En el primer aniversario del traspaso del poder a un gobierno provisional iraquí, Bush viajó ayer a la base de Fort Bragg, en Carolina del Norte, desde donde dirigió un mensaje al país en el horario televisivo central, durante el cual explicó las razones de la permanencia estadounidense en Irak a pesar de la creciente violencia y el rechazo de la opinión pública.

«Como todos los estadounidenses, veo las imágenes de violencia y baños de sangre» en Irak, dijo Bush. Cada una de esas imágenes «es horripilante» y «el sufrimiento es real», reconoció el presidente, cuyo grado de aprobación sobre el manejo de la situación en Irak entre los estadounidenses cayó a 40%, contra 58% de desaprobación, según la última encuesta de Gallup.

De acuerdo con ese sondeo, publicado por el diario «USA Today» y la cadena CNN, más de la mitad de los estadounidenses opina que fue un error el envío de tropas a Irak, y 53% desaprueba la gestión de Bush. Como contrapartida, el apoyo a su gobierno cayó a 45%, el menor de todo su mandato.

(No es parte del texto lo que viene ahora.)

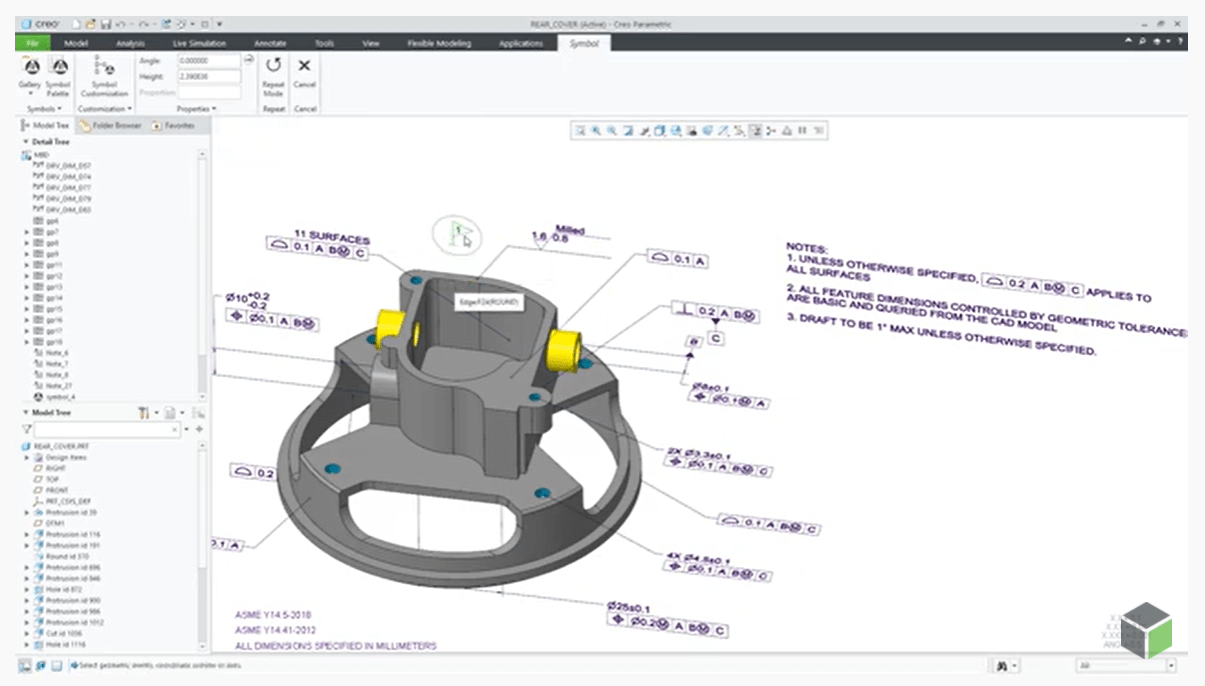Expand the Design Items node
1205x686 pixels.
[26, 457]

Desde que comenzó el conflicto en Irak ya han muerto 1.740 soldados estadounidenses y unos 140.000 siguen desplegados en ese país. Bush dijo saber que «los estadounidenses se están preguntando si vale la pena el sacrificio» de soldados norteamericanos en Irak. Para el presidente, «sí vale la pena», ya que la ocupación de Irak (que Estados Unidos invadió en marzo de 2003 con la intención de remover armas de destrucción masiva que nunca fueron encontradas) «es vital para la seguridad futura».

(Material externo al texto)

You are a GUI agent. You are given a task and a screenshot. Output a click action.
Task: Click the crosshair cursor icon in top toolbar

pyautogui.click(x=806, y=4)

Bush llegó por la tarde a Fort Bragg y se reunió con los familiares de 33 soldados muertos en Irak y Afganistán.

• Estrategia

Estados Unidos invadió Afganistán poco después de los atentados del 11 de setiembre de 2001 contra el Pentágono y las Torres Gemelas de Nueva York, como parte de su estrategia para combatir a grupos terroristas internacionales, en particular, los de matriz islámica.

Según el presidente, «los terroristas están fracasando. Pueden matar inocentes, pero no pueden detener el avance de la libertad».

«La única manera en que nuestros enemigos pueden tener éxito es si olvidamos las lecciones del 11 de setiembre», dijo. Mientras, en el terreno, se siguen acumulando las malas noticias para EE.UU.

Entre otros hechos de violencia, insurgentes asesinaron ayer a Dhari Ali al-Fayadh, un prominente miembro chiita del Parlamento de Irak, a su hijo y a tres guardaespaldas cuando un terrorista suicida impactó la caravana en que viajaban con un automóvil cargado de explosivos en las afueras de Bagdad.


Mientras, marines estadounidenses debieron lanzar la mayor ofensiva de la guerra en el oeste del valle del Eufrates contra los rebeldes sunnitas, apelando al envío de 1.000 soldados y 100 efectivos iraquíes. Por otro lado, un ruso musulmán que estuvo 18 meses en la prisión de Guantánamo (Cuba) dijo que vio a soldados estadounidenses tirar copias del Corán en los inodoros, declaración que confirma una versión periodística difundida en mayo por la revista «Newsweek», la que causó fuerte revuelo.

«Bajo nuestras miradas tiraban el Corán en los inodoros. Lo hacían en forma regular, con un objetivo de provocación, para suscitar las protestas de los detenidos», contó Airat Vakhitov en una conferencia de prensa difundida por la agencia rusa «Ria-Novosti».

En tanto, los senadores demócratas
Ron Wyden y Ben Nelson pidieron al Congreso que defina un «estatus legal preciso» para los alrededor de 500 detenidos en la base naval de Guantánamo, considerados por Washington como « combatientes enemigos» y, por lo tanto, sin derecho a apelar a la Justicia.